Occupational therapy, as a line of work and potential help, was not widely recognised by the participants; few people knew what the service offered, and even less knew what could be done for them. The real comprehension of occupational therapy seems to come only after direct involvement with the service.

There were two key factors which appeared to act as barriers to the uptake and continued use of occupational therapy. The first is the way that an occupational therapy service presents itself to its service users, especially through the use of diagnostic tools and therapeutic activities. The second is the less immediate impact on a person's wellbeing that occupational therapy seems to have when compared to interventions like physiotherapy.

This is not a comment on the relative merits of occupational therapy, but recognition of the challenges that lie in how it is perceived.

While some of the carers felt that physiotherapy was of more use than occupational therapy, this was at odds with people with MS who felt both were different and mutually useful. There were also differences between participants in the way MS had affected them that influenced how they perceived an occupational therapy service. For example, those who had experienced a relapse found the occupational therapy service extremely useful in helping them to get back some of the abilities they had lost.

While the occupational therapy participants felt that home visits facilitated a far greater 'disclosure' by the person with MS than a visit to a centre, some participants stated that they initially found it difficult to accept help in their home and perceived it as an invasion of their privacy. The importance of space away from families to speak openly and honestly about their condition was also very important to those with MS.

The adaptations made to participants' homes were on the whole seen as excellent and much appreciated, with the majority of changes reported to have made an improvement in their quality of life. In many respects, such physical changes were people's most 'tangible' point of contact with the occupational therapy service. The services in Ayrshire and Arran were generally regarded as impressive by those who used them but the inequality between the different Local Authorities in Ayrshire in the provision of and support for their occupational therapy services was highlighted. It was felt improved coordination and awareness of services was needed.

A key factor recognised by both the occupational therapists and people with MS was the importance of developing a rapport between the occupational therapist and the person with MS. In relation to the occupational therapy services provided through the Douglas Grant Rehabilitation Centre, the interpersonal and relationship skills of the team were seen as very strong.
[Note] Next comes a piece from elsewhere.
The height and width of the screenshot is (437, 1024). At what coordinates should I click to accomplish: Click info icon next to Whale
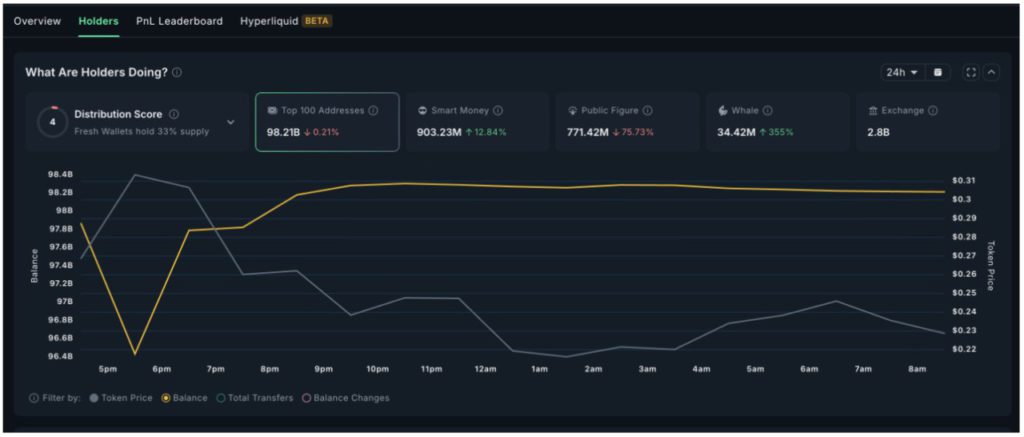coord(767,111)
Respondents felt that there was a good balance between independence and assistance offered by the occupational therapy service at the Douglas Grant Rehabilitation Centre and the six month reminder appeared to suit the majority of participants.


Key findings

  • There is a clear need to raise the profile of occupational therapy.
  • Occupational therapists would prefer to have earlier involvement with people once they have been given a diagnosis of MS.
  • The facilities at the centre were recognised as extremely good and it was felt that it was important that all people with MS had access to them.
  • The majority of those currently using the occupational therapy service thought that the follow up every six months was very useful.
  • The differences in the equipment which could be provided by local authorities were stark in the focus groups. If improvements could be made in this area, they would be well appreciated by those with MS and those who care for them.

Acknowledgement

The Douglas Grant Rehabilitation Centre Occupational Therapy Service would like to thank the MS Trust for a research grant to support this study and the Multiple Sclerosis Society, Scotland for additional funding.